Your task: Retyping each entry exactly is the whole task.

Input data:
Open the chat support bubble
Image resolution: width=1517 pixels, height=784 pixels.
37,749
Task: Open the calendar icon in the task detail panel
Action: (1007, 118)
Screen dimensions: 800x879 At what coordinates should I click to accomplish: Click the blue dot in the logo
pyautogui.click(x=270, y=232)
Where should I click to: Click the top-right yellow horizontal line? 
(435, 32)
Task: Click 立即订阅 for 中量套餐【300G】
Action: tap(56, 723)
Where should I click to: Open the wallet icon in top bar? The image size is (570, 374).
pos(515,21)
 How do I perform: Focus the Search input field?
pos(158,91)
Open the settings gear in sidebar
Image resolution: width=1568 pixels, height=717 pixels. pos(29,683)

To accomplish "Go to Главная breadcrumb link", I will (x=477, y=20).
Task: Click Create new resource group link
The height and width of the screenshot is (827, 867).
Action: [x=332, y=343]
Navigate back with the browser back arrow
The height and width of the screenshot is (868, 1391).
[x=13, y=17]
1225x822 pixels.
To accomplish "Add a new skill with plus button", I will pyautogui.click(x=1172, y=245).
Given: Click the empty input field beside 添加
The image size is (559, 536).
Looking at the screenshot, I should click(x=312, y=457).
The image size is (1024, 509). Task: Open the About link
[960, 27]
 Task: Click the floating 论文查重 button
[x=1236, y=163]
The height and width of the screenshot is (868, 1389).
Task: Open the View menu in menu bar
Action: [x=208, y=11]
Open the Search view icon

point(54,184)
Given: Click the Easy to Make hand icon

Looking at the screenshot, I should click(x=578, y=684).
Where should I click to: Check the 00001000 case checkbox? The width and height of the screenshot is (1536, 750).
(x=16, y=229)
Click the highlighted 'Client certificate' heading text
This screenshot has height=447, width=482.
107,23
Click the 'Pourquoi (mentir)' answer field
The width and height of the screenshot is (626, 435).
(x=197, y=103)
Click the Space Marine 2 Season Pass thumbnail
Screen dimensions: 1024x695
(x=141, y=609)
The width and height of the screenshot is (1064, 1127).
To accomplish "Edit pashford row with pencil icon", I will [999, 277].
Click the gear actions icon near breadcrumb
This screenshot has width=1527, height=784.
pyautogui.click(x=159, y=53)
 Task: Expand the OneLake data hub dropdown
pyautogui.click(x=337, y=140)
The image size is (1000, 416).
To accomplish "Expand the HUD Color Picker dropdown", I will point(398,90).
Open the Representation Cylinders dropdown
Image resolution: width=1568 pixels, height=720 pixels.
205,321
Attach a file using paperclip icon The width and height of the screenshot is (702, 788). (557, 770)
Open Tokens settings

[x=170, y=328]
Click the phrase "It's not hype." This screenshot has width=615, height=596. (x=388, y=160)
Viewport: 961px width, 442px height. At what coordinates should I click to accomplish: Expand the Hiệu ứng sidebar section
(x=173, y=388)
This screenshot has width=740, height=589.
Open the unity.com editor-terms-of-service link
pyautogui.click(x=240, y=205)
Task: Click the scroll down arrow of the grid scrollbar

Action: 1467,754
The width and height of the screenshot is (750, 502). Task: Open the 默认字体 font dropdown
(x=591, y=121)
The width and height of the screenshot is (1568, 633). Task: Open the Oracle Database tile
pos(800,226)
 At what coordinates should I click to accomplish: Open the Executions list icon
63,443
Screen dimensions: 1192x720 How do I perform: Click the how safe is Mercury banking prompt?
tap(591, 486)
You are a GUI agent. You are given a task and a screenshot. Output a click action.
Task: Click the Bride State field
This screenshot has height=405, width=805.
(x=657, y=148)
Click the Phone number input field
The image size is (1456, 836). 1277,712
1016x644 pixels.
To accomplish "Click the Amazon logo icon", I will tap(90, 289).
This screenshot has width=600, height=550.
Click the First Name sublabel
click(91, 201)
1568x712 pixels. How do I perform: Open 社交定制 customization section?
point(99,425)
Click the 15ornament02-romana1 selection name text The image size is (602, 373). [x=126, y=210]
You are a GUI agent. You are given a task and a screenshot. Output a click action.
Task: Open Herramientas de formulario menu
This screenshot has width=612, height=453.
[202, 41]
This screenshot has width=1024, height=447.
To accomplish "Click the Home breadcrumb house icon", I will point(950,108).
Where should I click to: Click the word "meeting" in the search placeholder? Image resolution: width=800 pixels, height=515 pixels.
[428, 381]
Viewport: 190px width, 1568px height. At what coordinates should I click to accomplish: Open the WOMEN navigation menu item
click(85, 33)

Result of the exercise:
Open the chat support bubble
Image resolution: width=1517 pixels, height=784 pixels.
37,749
Task: Open the calendar icon in the task detail panel
Action: (1007, 118)
Screen dimensions: 800x879 At what coordinates should I click to accomplish: Click the blue dot in the logo
pyautogui.click(x=270, y=232)
Where should I click to: Click the top-right yellow horizontal line? 
(435, 32)
Task: Click 立即订阅 for 中量套餐【300G】
Action: tap(56, 723)
Where should I click to: Open the wallet icon in top bar? The image size is (570, 374).
pos(515,21)
 How do I perform: Focus the Search input field?
pos(158,91)
Open the settings gear in sidebar
Image resolution: width=1568 pixels, height=717 pixels. pos(29,683)

To accomplish "Go to Главная breadcrumb link", I will (x=477, y=20).
Task: Click Create new resource group link
The height and width of the screenshot is (827, 867).
Action: [x=332, y=343]
Navigate back with the browser back arrow
The height and width of the screenshot is (868, 1391).
[x=13, y=17]
1225x822 pixels.
To accomplish "Add a new skill with plus button", I will pyautogui.click(x=1172, y=245).
Given: Click the empty input field beside 添加
The image size is (559, 536).
Looking at the screenshot, I should click(x=312, y=457).
The image size is (1024, 509). Task: Open the About link
[960, 27]
 Task: Click the floating 论文查重 button
[x=1236, y=163]
The height and width of the screenshot is (868, 1389).
Task: Open the View menu in menu bar
Action: [x=208, y=11]
Open the Search view icon

point(54,184)
Given: Click the Easy to Make hand icon

Looking at the screenshot, I should click(x=578, y=684).
Where should I click to: Check the 00001000 case checkbox? The width and height of the screenshot is (1536, 750).
(x=16, y=229)
Click the highlighted 'Client certificate' heading text
This screenshot has height=447, width=482.
107,23
Click the 'Pourquoi (mentir)' answer field
The width and height of the screenshot is (626, 435).
(x=197, y=103)
Click the Space Marine 2 Season Pass thumbnail
Screen dimensions: 1024x695
(x=141, y=609)
The width and height of the screenshot is (1064, 1127).
To accomplish "Edit pashford row with pencil icon", I will [999, 277].
Click the gear actions icon near breadcrumb
This screenshot has width=1527, height=784.
pyautogui.click(x=159, y=53)
 Task: Expand the OneLake data hub dropdown
pyautogui.click(x=337, y=140)
The image size is (1000, 416).
To accomplish "Expand the HUD Color Picker dropdown", I will point(398,90).
Open the Representation Cylinders dropdown
Image resolution: width=1568 pixels, height=720 pixels.
205,321
Attach a file using paperclip icon The width and height of the screenshot is (702, 788). (557, 770)
Open Tokens settings

[x=170, y=328]
Click the phrase "It's not hype." This screenshot has width=615, height=596. (x=388, y=160)
Viewport: 961px width, 442px height. At what coordinates should I click to accomplish: Expand the Hiệu ứng sidebar section
(x=173, y=388)
This screenshot has width=740, height=589.
Open the unity.com editor-terms-of-service link
pyautogui.click(x=240, y=205)
Task: Click the scroll down arrow of the grid scrollbar

Action: 1467,754
The width and height of the screenshot is (750, 502). Task: Open the 默认字体 font dropdown
(x=591, y=121)
The width and height of the screenshot is (1568, 633). Task: Open the Oracle Database tile
pos(800,226)
 At what coordinates should I click to accomplish: Open the Executions list icon
63,443
Screen dimensions: 1192x720 How do I perform: Click the how safe is Mercury banking prompt?
tap(591, 486)
You are a GUI agent. You are given a task and a screenshot. Output a click action.
Task: Click the Bride State field
This screenshot has height=405, width=805.
(x=657, y=148)
Click the Phone number input field
The image size is (1456, 836). 1277,712
1016x644 pixels.
To accomplish "Click the Amazon logo icon", I will tap(90, 289).
This screenshot has width=600, height=550.
Click the First Name sublabel
click(91, 201)
1568x712 pixels. How do I perform: Open 社交定制 customization section?
point(99,425)
Click the 15ornament02-romana1 selection name text The image size is (602, 373). [x=126, y=210]
You are a GUI agent. You are given a task and a screenshot. Output a click action.
Task: Open Herramientas de formulario menu
This screenshot has width=612, height=453.
[202, 41]
This screenshot has width=1024, height=447.
To accomplish "Click the Home breadcrumb house icon", I will point(950,108).
Where should I click to: Click the word "meeting" in the search placeholder? Image resolution: width=800 pixels, height=515 pixels.
[428, 381]
Viewport: 190px width, 1568px height. At what coordinates should I click to accomplish: Open the WOMEN navigation menu item
click(85, 33)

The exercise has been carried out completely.